On MSNBC, Kasie Hunt took issue with the president’s effort to blame the WHO and at the same time claim that he took aggressive action by shutting down flights from China.

“It is true that there were some limiting of flights and paying attention to flights from Wuhan, but people kept coming and coming, and that is what contributed to the outbreak here, so I think that is important to underscore,” Hunt told Todd.

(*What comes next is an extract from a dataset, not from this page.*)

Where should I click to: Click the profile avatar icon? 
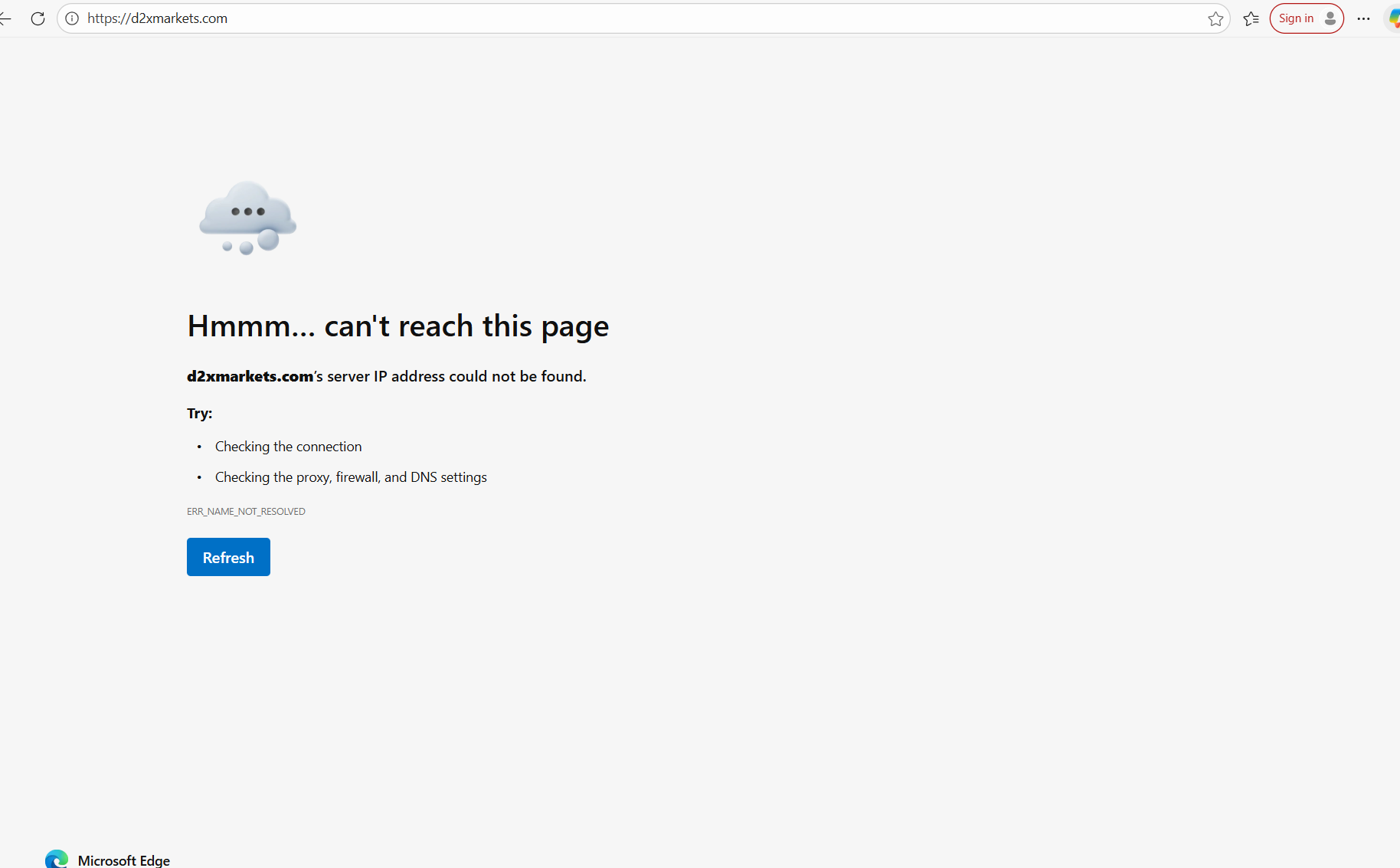click(x=1330, y=18)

As it turned out, one of the more interesting moments came after Trump had left. It was when Dr. Anthony Fauci, director of the National Institute of Allergy and Infectious Diseases, talked of whether the current social distancing efforts have worked. Models predicting the number of deaths from the coronavirus have been revised substantially downward in recent days.

“We know now for sure that the mitigation that we have been doing is having a positive effect, but you don’t see it until weeks later,” he said before adding, “Don’t get complacent about that.”

Fauci also addressed what he called “conspiracy theories” surrounding the coronavirus. Fox News’ Brit Hume and other conservative commentators have advanced the idea that the number of coronavirus deaths are inflated in part because they have other serious illnesses.

“You will always have conspiracy theories when you have very challenging public health crises,” Fauci said. They are nothing but distractions. We have so much to do to protect the health and welfare of the American people that I would just hope that we put that conspiracy theory stuff and let somebody write a book about it later on but not now.”

Dr. Deborah Birx, another member of the task force, said, “If you have asthma, if you have renal disease, if you have hypertension, these are pre-existing conditions that put you at a greater risk to having a worse outcome.” She said that she’s also been hearing the other side of the claim — that coronavirus deaths are being undercounted.